Houthi Media Center via Associated Press Cette photo rendue publique par le Houthi Media Center montre des forces Houthies aborder le navire Galaxy Leader le 19 novembre dernier.

A coalition of countries led by the United States on Wednesday urged Yemen's Houthis to “immediately stop their illegal attacks” on merchant ships in the Red Sea, failing which these rebels, close to Iran, will face the “consequences” .

The warning comes as an increase in attacks in this strategic area, which sees 12% of global maritime trade, has pushed some shipowners to avoid the Red Sea, sending transport costs soaring.

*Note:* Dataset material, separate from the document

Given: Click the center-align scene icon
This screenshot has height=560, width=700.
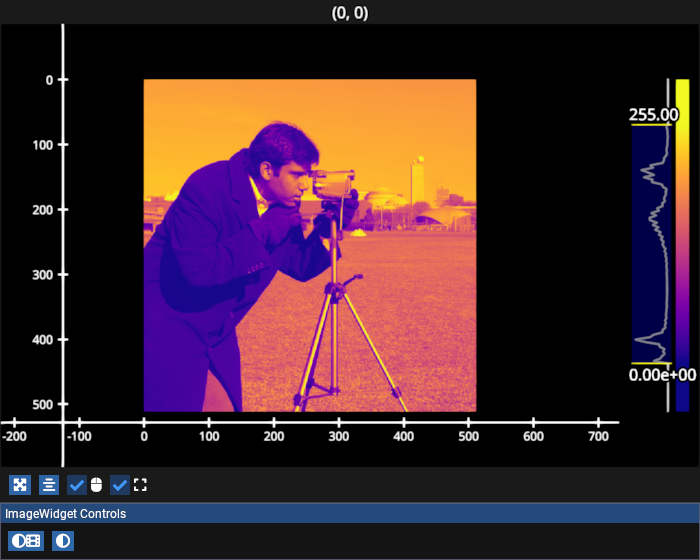Looking at the screenshot, I should point(49,485).
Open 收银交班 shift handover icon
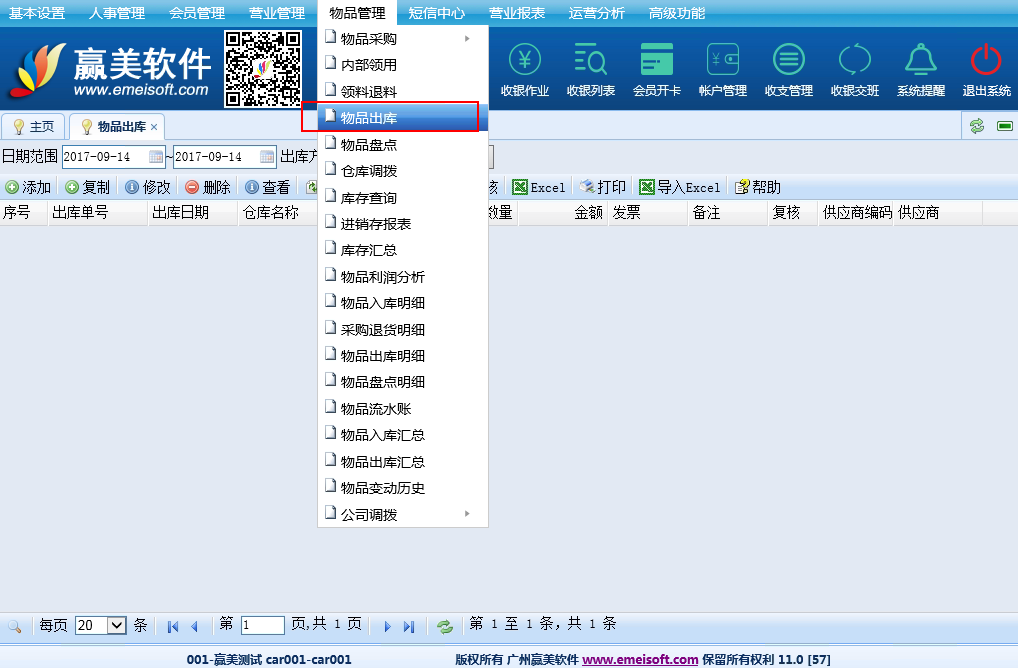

“A significant number of companies, around 18 carriers, have already decided to reroute their ships around South Africa in order to reduce [the risk of] attacks,” said the headquarters of the UN head of the International Maritime Organization (IMO), Arsenio Dominguez, during a Security Council meeting.

The Houthis claimed on Wednesday to have carried out an “operation” against a ship of the French carrier CMA CGM in the Red Sea.

The US military had earlier indicated that two missiles were fired on Tuesday evening by the Houthis in an area where several merchant ships were located, near the strategic Bab el-Mandeb Strait, “without making any too bad.”

Tuesday night's attack was the 24th of its kind since mid-November, according to the US Middle East Command (Centcom).

“Very clear”

“Our message must be clear: we demand an immediate end to these illegal attacks and the release of illegally detained ships and crews,” said this coalition of 12 countries in a statement released by the House -White.

“The Houthis will bear responsibility for the consequences if they continue to threaten lives, the global economy and the free flow of trade in the region's critical waterways,” it added.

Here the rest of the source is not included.